[Task statement] Arrange every line of the records below as a Markdown table with the columns "Row" and "Line," numbering the rows and omitting blank lines. Leave the pictures out of the answer.

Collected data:

# # #

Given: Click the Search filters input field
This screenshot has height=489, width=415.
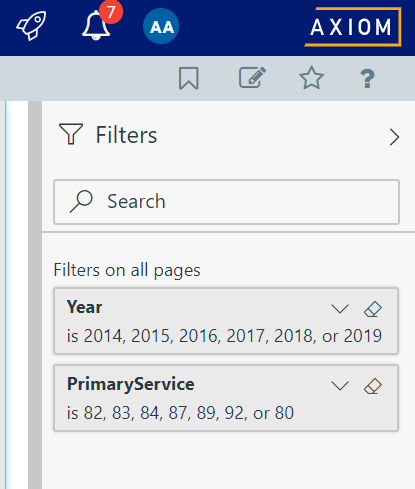Looking at the screenshot, I should pyautogui.click(x=226, y=202).
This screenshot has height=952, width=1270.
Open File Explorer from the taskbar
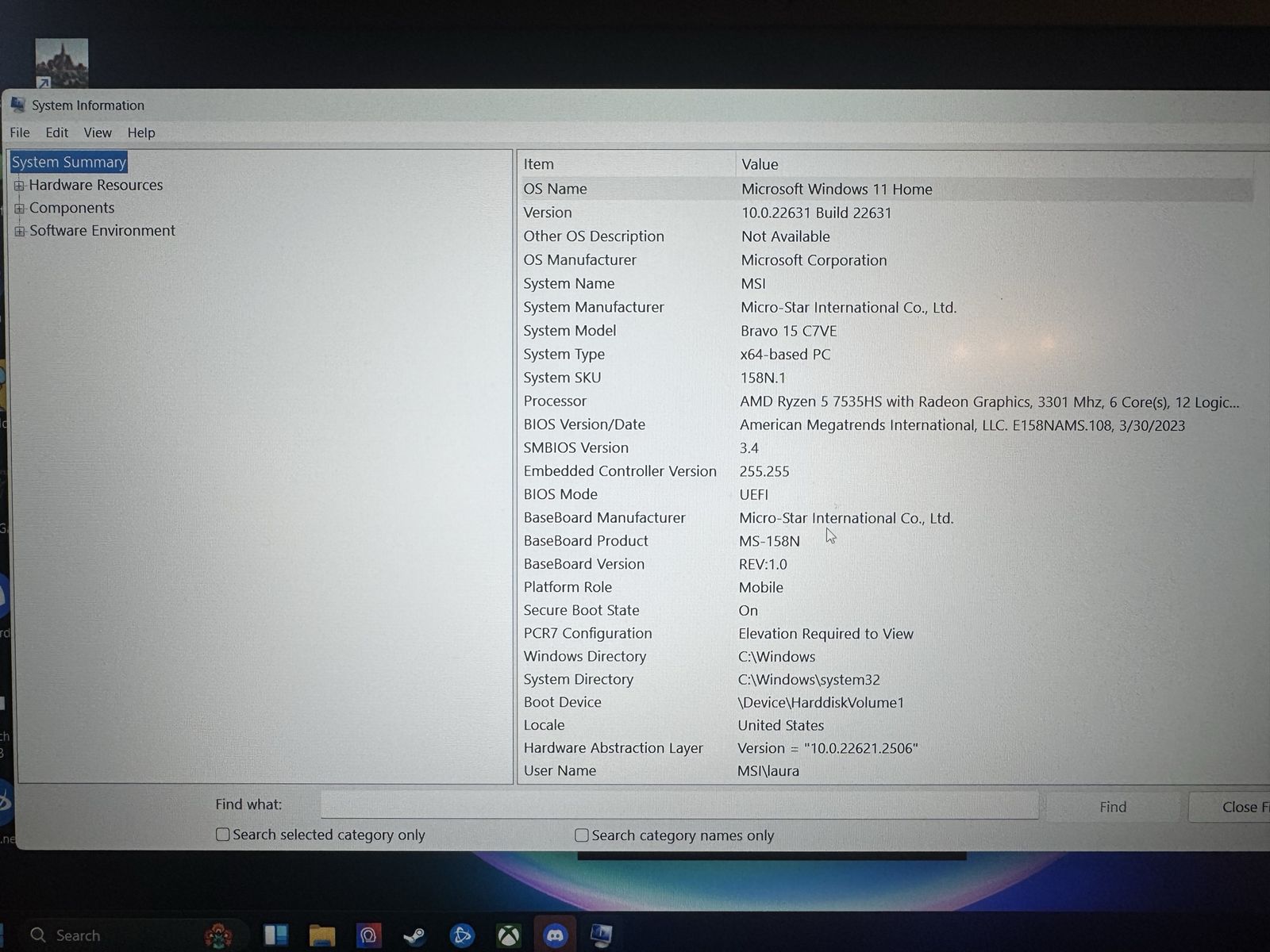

# # #

[Result for this task]
| Row | Line |
|---|---|
| 1 | Given: Click the Search filters input field |
| 2 | This screenshot has height=489, width=415. |
| 3 | Looking at the screenshot, I should pyautogui.click(x=226, y=202). |
| 4 | This screenshot has height=952, width=1270. |
| 5 | Open File Explorer from the taskbar |